Check every line below for the string "banner", and copy the lines that contain it.
(Beginning of DATA FOR THIS EXERCISE)
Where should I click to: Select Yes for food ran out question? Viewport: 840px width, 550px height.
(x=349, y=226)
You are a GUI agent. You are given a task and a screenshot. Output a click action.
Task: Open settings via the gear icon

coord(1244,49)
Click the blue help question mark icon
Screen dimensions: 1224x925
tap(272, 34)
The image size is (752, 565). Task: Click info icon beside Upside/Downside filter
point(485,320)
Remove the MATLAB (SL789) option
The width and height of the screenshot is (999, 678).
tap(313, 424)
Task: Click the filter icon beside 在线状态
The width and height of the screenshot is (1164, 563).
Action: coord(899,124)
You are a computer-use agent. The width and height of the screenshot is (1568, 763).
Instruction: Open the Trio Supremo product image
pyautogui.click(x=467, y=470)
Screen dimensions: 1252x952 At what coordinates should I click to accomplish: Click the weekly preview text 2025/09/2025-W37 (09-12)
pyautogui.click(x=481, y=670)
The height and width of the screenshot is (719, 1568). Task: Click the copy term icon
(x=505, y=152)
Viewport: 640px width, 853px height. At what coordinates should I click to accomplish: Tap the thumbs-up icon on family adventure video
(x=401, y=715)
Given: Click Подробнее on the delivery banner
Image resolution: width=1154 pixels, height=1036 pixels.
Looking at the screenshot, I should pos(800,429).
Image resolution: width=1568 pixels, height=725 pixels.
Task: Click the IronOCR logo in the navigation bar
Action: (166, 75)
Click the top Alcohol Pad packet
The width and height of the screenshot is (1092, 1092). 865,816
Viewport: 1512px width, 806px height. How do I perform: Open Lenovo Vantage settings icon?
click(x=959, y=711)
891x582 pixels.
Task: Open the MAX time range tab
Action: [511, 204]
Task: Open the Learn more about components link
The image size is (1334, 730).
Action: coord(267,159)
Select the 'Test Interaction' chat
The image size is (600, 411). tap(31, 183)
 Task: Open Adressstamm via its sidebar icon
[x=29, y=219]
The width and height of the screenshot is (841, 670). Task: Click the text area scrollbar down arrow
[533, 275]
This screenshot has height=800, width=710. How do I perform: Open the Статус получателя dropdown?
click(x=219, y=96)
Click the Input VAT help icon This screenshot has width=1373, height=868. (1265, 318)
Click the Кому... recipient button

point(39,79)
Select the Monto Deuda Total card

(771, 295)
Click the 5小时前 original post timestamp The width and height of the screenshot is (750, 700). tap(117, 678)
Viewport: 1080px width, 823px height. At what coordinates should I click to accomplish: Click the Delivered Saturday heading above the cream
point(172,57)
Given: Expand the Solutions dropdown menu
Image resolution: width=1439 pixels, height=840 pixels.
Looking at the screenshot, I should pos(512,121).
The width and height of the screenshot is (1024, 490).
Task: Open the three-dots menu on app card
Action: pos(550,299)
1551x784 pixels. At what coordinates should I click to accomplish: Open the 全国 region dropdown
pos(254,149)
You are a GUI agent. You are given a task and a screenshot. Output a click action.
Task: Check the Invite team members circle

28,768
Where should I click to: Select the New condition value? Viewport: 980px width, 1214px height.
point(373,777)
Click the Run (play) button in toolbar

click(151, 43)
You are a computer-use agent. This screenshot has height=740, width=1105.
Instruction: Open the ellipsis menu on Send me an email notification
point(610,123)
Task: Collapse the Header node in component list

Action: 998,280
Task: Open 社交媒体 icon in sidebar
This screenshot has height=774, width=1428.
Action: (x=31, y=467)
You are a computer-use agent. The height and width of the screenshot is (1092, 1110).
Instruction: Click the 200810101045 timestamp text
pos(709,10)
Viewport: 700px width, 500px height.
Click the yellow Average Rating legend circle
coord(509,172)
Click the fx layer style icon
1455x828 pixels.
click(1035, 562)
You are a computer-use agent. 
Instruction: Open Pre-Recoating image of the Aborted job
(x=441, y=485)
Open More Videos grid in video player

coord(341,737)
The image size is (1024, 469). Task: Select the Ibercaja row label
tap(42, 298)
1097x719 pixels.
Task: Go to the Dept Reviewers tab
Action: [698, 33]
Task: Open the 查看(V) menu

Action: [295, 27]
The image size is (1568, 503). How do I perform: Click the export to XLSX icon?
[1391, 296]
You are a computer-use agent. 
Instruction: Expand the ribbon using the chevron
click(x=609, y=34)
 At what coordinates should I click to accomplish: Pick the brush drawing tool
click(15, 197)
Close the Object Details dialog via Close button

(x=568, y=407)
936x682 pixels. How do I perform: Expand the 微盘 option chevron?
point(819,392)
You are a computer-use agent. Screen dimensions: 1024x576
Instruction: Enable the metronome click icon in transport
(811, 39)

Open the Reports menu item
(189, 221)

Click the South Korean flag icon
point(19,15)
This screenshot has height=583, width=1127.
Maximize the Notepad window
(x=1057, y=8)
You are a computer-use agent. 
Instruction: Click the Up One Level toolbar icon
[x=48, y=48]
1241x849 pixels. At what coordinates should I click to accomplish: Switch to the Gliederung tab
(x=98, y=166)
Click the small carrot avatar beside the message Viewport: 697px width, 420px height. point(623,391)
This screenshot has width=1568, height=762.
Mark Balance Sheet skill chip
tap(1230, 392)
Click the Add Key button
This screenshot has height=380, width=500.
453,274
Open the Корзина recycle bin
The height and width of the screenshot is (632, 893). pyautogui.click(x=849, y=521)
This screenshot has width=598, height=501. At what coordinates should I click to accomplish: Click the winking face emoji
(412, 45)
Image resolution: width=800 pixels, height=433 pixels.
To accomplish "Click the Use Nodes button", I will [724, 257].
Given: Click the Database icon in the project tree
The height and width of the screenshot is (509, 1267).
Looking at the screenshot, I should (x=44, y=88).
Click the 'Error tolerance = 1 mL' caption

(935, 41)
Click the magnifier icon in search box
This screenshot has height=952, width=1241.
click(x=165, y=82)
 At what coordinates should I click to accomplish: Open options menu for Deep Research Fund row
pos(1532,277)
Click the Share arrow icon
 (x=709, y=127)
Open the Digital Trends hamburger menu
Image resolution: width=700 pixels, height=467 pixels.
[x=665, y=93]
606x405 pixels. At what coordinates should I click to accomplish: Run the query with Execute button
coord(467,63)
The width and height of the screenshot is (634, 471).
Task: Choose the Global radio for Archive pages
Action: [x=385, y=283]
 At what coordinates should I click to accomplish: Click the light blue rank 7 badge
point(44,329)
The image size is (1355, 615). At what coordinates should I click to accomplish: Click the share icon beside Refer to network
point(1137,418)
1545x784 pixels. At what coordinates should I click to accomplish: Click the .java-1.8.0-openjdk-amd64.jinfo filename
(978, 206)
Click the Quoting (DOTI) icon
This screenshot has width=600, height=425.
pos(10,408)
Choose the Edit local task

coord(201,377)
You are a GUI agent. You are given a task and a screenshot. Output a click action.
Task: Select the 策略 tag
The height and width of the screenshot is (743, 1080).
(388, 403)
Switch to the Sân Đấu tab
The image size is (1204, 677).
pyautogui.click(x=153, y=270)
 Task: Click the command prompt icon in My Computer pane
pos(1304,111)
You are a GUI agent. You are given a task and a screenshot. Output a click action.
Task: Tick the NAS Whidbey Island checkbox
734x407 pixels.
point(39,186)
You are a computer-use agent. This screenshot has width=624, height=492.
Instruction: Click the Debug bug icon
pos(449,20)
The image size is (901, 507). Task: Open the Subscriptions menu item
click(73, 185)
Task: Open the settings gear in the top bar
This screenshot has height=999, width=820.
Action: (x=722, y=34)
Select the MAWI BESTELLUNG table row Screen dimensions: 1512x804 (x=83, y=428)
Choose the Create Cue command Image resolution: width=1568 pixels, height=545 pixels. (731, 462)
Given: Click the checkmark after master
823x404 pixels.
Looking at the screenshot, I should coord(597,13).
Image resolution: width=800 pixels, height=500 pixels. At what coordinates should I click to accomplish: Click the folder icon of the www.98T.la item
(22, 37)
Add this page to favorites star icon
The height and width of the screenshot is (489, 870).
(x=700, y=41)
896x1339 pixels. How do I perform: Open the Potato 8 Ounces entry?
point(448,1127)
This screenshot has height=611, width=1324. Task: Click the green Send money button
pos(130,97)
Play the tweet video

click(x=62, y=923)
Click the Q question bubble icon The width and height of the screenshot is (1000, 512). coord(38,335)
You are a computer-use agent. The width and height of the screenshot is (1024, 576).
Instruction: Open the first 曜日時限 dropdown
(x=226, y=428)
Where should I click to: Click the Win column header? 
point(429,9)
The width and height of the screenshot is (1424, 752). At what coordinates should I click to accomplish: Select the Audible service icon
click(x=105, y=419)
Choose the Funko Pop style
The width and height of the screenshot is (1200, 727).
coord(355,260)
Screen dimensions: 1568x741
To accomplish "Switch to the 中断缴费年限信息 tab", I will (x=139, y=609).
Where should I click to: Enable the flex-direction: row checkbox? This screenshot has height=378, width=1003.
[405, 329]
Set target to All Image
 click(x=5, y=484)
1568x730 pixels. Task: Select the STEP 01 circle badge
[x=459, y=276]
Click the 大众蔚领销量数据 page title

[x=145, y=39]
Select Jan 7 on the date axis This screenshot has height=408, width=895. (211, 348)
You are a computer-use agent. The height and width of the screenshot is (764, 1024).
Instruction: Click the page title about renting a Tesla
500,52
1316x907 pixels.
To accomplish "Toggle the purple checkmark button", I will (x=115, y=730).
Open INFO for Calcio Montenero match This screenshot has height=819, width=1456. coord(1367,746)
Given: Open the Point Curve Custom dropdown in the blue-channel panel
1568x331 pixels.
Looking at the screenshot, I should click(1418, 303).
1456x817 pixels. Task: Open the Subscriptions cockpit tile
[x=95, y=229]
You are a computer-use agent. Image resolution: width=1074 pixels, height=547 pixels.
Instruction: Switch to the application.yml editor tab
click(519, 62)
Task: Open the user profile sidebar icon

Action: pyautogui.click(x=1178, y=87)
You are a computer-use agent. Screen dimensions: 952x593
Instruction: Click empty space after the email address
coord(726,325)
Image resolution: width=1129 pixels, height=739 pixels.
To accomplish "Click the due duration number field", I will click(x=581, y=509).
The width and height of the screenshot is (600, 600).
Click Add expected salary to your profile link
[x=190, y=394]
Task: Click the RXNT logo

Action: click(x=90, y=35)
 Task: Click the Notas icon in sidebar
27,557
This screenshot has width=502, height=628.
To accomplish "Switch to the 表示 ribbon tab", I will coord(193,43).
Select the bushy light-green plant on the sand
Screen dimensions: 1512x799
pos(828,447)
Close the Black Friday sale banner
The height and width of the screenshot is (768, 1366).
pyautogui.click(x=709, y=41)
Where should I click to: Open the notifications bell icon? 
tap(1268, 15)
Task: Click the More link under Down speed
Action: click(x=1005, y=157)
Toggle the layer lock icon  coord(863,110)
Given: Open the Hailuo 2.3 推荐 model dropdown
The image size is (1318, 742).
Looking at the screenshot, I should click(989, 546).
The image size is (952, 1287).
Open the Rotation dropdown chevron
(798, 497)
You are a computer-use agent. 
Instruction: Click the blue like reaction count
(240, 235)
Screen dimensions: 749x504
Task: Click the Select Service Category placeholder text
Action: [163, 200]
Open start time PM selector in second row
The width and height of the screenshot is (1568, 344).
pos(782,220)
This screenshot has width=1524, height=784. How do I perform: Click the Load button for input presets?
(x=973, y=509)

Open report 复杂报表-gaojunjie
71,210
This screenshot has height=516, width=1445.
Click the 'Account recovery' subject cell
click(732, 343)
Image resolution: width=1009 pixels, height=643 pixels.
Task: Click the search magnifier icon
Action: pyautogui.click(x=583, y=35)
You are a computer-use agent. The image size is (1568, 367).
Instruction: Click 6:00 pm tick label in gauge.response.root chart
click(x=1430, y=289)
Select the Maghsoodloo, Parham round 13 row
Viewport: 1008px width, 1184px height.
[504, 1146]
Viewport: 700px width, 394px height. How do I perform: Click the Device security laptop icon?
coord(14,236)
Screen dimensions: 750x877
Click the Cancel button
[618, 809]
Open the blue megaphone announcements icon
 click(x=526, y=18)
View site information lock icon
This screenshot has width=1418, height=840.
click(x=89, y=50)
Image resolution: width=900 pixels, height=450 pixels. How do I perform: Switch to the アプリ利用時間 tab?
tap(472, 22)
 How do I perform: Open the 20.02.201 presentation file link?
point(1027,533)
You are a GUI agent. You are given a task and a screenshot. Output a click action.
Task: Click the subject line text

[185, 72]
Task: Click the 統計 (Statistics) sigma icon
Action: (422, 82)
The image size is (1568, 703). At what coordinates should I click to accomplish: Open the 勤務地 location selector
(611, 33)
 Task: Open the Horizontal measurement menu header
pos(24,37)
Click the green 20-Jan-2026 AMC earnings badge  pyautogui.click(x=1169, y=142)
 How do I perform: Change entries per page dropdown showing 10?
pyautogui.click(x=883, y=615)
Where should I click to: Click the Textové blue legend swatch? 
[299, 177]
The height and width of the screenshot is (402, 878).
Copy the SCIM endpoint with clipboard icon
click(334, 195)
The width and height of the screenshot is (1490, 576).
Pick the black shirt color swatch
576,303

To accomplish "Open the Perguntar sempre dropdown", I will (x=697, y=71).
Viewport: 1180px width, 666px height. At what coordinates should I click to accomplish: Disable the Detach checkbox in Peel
(End of DATA FOR THIS EXERCISE)
SOLUTION TO THIS EXERCISE ->
Given: Click Подробнее on the delivery banner
Close the Black Friday sale banner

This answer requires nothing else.